Many entities in this webapp require the ability to have uploads, e.g pages, articles etc.
I have an upload controller which works fine on its own. How it functions is that we have a media table which records meta data about an upload, and then a number of other tables which map a specific media item to an article/page etc so articles_media
, pages_media
etc. These tables just contain a media_id
and an article/page/etc_id
I clearly don't want to copy and paste the upload code throughout the app so when you are on an article_create view, for example, there is a link to the upload controller which opens in a pop up allowing you to upload an image.
The problem with this is that at the point at which you want to upload an image you haven't actually created the article/page etc. so there is no ID that can be passed to the upload controller to map the uploaded media to the specific article/page etc.
My "solution" which feels completely insane, is to add an is_published
field to the models that require uploads and when you get to the create page to instantly create it with all blank values except is_published = 0
and then I have an ID I can pass to the uploader.

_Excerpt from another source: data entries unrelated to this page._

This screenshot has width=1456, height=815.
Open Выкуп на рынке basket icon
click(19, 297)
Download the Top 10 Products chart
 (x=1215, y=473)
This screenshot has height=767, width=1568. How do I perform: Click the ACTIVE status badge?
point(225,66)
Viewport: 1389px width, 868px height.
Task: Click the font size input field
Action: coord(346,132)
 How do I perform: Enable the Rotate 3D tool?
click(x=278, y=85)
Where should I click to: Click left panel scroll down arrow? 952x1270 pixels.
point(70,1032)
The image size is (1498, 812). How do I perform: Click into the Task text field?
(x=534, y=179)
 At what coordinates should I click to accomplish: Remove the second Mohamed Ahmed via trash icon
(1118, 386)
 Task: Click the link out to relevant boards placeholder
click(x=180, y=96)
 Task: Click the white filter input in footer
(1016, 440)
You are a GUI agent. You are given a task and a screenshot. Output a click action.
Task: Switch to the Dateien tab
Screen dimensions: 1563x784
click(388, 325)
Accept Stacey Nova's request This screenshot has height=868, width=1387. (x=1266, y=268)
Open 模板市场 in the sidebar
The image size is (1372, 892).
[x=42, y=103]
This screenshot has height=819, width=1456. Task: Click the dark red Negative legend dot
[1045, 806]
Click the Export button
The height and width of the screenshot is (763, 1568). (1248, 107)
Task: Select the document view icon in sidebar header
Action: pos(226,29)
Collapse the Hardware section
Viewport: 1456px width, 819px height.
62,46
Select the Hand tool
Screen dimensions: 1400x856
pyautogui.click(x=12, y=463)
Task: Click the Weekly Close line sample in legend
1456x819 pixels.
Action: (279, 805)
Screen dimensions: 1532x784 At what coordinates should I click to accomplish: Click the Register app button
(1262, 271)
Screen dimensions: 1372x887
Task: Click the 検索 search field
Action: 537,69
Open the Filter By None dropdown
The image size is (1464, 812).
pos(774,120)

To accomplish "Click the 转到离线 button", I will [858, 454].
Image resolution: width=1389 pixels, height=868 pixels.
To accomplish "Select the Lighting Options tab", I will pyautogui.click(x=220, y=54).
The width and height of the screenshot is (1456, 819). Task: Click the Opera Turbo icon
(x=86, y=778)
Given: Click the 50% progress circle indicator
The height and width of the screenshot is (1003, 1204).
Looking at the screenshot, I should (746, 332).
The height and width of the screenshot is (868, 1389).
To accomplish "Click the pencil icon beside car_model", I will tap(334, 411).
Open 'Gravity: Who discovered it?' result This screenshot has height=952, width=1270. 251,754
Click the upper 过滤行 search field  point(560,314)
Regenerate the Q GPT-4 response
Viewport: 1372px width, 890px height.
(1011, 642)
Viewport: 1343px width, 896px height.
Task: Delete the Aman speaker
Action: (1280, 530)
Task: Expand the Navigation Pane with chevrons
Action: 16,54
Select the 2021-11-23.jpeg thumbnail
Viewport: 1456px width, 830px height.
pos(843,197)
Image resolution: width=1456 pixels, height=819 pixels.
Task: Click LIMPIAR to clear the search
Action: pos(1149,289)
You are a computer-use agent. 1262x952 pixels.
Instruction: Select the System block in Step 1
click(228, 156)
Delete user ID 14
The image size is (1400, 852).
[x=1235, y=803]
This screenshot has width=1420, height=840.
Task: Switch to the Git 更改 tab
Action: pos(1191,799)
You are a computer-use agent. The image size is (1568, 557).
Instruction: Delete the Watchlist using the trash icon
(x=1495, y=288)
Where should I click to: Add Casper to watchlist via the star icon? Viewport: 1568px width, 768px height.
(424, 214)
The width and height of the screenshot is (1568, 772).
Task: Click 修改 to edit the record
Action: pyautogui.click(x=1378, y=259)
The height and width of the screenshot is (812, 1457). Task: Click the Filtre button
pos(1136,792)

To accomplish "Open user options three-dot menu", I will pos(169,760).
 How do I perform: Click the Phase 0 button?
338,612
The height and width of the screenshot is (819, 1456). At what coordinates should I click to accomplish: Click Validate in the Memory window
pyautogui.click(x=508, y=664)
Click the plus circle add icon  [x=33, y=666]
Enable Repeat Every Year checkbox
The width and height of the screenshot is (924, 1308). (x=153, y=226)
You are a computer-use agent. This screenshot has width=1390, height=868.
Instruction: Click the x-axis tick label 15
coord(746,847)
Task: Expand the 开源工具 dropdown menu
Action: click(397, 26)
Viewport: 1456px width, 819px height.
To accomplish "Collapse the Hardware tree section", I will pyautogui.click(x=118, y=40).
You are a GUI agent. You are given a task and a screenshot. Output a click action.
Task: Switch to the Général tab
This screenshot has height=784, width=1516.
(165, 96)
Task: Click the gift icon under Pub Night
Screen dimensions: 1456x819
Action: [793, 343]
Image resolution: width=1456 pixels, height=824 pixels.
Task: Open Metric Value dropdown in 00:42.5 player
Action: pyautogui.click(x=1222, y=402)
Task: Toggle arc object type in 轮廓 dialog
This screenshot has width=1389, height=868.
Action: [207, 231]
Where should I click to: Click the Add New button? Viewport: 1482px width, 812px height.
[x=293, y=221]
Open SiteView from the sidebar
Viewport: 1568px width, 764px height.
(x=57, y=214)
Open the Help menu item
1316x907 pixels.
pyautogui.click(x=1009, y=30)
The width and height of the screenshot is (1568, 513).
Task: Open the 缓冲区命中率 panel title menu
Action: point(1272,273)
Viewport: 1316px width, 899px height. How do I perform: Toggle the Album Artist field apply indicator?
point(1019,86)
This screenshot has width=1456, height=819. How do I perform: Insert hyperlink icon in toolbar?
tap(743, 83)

This does work but it feels sub-optimal, for starters I'm going to [potentially] end up with many blank rows in the database.
How do sensible people normally do handle this? I don't require any specific implementation help, I'll figure out the required PHP myself but my brain cannot seem to come up with a logical solution to the overall problem.
I thought my mapping between media, articles_media and articles was neat but maybe this is also part of the problem...?
In theory I'd like a user to be able to upload an arbitrary number of media files, though in practice this is actually meant to be quite limited, as in you can only have one upload with one article etc.
I would appreciate informed opinions - I'm assuming there is a [relatively] straightforward "best practice" to this problem that I just can't seem to come up with myself.